特別な植物で、菌類と藻類が共生してできている。菌類は藻類にすみかと水を与え、藻類は菌類に対して自身が光合成して得た炭水化物を供給する。代表的なものをあげると、石碑などの表面を朱色に染めるアカサビゴケや、亜高山帯の樹林にみられるサルオガセ、もっともポピュラーなのが梅の木につくウメノキゴケなど。ウメノキゴケは大気汚染に弱く、分布状況を調べることで公害の状況も推し量ることができるという。なお、食用となる地衣類にはサルオガセ科のバンダイキノリや他にエイランタイ、ホネキノリ、ヤマヒコノリがある。地衣類ぜんたいでみると、日本では約1000種類が記録されている。(参照・
「野外ハンドブック13『しだ・こけ』」岩月善之助・解説 伊沢正名・写真 山と渓谷社刊、 『山菜』清水大典・解説 会田民雄・写真 家の光協会刊)


▲しばらく水につけておいたもの。この段階で石付き
を取り去る。そうしないと石英の粒をかむ。  
さて、料理だが、一般的には酢の物にする。なぜかというとワカメのような食感だからだ。今回はそのバリエーションでたまごあえにしてみよう。最初に、水につけてふやかしたものをゆでる。時間は沸騰して5〜6分もおけばいいだろう。次にこれを目の細かいザル(ステンレスのザルがいい)に入れてぎゅっぎゅっと押し付けるようにもみ洗う。何度もくりかえす。

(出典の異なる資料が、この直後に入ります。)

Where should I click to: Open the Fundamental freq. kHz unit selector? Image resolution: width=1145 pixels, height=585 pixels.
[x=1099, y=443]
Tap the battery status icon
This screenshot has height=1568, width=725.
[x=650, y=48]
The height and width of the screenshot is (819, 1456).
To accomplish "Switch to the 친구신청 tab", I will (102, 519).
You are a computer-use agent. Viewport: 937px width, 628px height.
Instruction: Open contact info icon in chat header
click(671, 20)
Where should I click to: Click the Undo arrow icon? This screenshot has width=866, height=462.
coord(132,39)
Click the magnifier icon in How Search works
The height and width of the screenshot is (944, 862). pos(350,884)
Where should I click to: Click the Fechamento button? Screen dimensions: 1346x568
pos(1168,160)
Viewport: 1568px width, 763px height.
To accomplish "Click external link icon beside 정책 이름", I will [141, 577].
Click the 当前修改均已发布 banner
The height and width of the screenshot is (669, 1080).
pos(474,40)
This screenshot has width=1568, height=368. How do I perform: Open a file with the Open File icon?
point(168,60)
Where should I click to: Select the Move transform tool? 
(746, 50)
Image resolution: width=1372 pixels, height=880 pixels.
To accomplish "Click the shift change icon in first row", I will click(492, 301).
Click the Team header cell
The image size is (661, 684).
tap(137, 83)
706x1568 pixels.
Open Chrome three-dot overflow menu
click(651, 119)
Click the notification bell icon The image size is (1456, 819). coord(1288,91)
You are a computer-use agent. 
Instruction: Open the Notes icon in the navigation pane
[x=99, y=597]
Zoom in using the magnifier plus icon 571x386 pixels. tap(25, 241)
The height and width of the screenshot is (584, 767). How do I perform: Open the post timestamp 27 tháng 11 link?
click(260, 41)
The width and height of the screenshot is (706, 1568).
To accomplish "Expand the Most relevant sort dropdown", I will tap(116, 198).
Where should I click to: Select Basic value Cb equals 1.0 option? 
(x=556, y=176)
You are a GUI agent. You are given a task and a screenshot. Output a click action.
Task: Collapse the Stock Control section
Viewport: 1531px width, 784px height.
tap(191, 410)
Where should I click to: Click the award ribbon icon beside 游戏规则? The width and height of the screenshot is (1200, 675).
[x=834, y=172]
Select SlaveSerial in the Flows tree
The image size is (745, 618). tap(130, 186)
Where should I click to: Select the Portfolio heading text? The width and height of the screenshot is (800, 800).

水道の水を出しっ放しにした状態でやってもいいし、水をはったボールのなかでやってもいい。その場合はこまめに水をとりかえる。どんどんちぎれてちいさくなるが、気にせず続ける。黒汁がでなくなり、水が濁らなくなったら汚れはとれている。水気をしぼって、てきとうに切っておく。
次にかきたまごを作る。これは各自それぞれのやり方で作ってもらってけっこう。わたしはまずバターがあれば匙に山盛りを片手鍋に融かす。ついで鶏卵1〜2個を割り入れ、片手鍋をガスの火から極力遠ざけながら中味を菜箸でぐるぐるかきまわす。鍋は決して直火にはかけない。根気よくかいてはかいて、卵がふわふわにかたまったらできあがり。 浅めの鉢にイワタケをもり、上にかきたまごをおく。好みでアサツキかワケギを散らしてもよい。今回はノビルを散らした。皿のふちにトマトを櫛形に切って並べたりするとたのしくなる。
 さて、このうえからタレをかける。タレはニンニクやショウガを多めの油でいためたところへ、だし汁、酢、みりんを入れて煮立たせ、ごま油を加えてから熱いうちに全体にまわしかける。やり方はいろいろくふうできるが、いずれにしても酢は最大限効かせた方がよい。


▲器は大分県在住の陶芸家、大野史郎のもの。  
「イワタケのたまごあえ」のできあがり。たべる直前にかきまぜる。しゃきしゃきした歯触りの奥から深山の屏風のような崖にたたきつける風の声が聞こえる。(…なわけないか)たまに洗い残った砂粒みたいなもんが歯に当たる。石英質の粒だからじゃりっとした感じ。へたすると歯が欠ける。まったくこれぞ野性の味である。断崖絶壁をロープでおりてさがすイワタケ採りのプロもいるらしいが、こんなもんに生命なんかかけるなよ、と思いつつ、酒もないのに箸はすすむのだった。